Los telefilms históricos (y los dos últimos largometrajes biográficos) intentan evitar este pecado, presentándose “sinceramente” como información, trabajando a partir de (y en) la base del conocimiento de su tiempo y su comunidad. Si se trata de Sócrates, por ejemplo, la película no vale como realidad histórica o exposición del pensamiento del filósofo. Lo que estamos viendo es el lugar de Sócrates en una cultura particular. Por ello Sócrates es “heterosexualizado”, porque debe ser representado como una importante figura moral e intelectual, y para Rossellini la homosexualidad no tiene cabida allí (dado que, como hemos visto, no-heterosexual implica siempre moralmente mal).

▶ [Material extraído]
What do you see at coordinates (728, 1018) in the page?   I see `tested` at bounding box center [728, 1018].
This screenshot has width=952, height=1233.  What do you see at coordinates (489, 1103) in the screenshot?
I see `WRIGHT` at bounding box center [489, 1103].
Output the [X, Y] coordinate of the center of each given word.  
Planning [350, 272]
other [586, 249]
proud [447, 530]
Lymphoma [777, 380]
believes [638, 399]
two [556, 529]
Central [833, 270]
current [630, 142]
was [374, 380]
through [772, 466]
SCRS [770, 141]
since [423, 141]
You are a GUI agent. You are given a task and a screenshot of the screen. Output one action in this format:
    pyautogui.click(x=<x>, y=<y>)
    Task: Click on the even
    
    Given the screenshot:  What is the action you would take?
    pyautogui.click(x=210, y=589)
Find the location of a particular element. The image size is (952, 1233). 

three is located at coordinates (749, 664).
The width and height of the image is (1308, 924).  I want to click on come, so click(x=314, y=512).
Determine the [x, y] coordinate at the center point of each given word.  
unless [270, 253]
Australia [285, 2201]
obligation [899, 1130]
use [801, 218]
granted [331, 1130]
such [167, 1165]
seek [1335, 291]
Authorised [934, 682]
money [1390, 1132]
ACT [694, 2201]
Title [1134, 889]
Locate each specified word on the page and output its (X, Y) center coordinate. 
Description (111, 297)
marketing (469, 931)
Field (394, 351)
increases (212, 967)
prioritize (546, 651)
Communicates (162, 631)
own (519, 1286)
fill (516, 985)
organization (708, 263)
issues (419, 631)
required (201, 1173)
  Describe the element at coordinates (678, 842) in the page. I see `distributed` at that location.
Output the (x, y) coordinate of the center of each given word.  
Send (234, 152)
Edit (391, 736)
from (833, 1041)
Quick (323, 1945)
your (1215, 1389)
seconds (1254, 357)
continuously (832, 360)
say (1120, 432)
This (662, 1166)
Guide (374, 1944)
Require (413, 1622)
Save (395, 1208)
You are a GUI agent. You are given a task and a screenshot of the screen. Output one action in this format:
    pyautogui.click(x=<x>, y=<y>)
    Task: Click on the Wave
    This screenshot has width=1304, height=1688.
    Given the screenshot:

▶ [Aplicación del texto]
(A) Enumera los tipos de obra audiovisual que se mencionan en el fragmento sobre los telefilms históricos.
(B) Según el fragmento sobre los telefilms históricos, ¿por qué Sócrates aparece "heterosexualizado"? Responde en una a tres oraciones.
(C) Resume en forma de lista el párrafo del fragmento sobre los telefilms históricos que comienza con "Los telefilms históricos (y los dos últimos", sin omitir sus datos principales.

▶ [Soluciones]
(A)
- Los telefilms históricos
- Los dos últimos largometrajes biográficos
- La película sobre Sócrates

(B) Sócrates aparece "heterosexualizado" porque debe representarse como una importante figura moral e intelectual. Para Rossellini la homosexualidad no tiene cabida en esa figura, ya que lo no heterosexual implica siempre algo moralmente malo.

(C)
- Los telefilms históricos y los dos últimos largometrajes biográficos intentan evitar este pecado.
- Se presentan "sinceramente" como información y parten de la base del conocimiento de su tiempo y su comunidad.
- En el caso de Sócrates, la película no vale como realidad histórica ni como exposición del pensamiento del filósofo.
- Lo que muestra es el lugar de Sócrates en una cultura particular.
- Por eso Sócrates es "heterosexualizado": debe aparecer como una importante figura moral e intelectual.
- Para Rossellini la homosexualidad no tiene cabida en esa figura, porque lo no heterosexual implica siempre algo moralmente malo.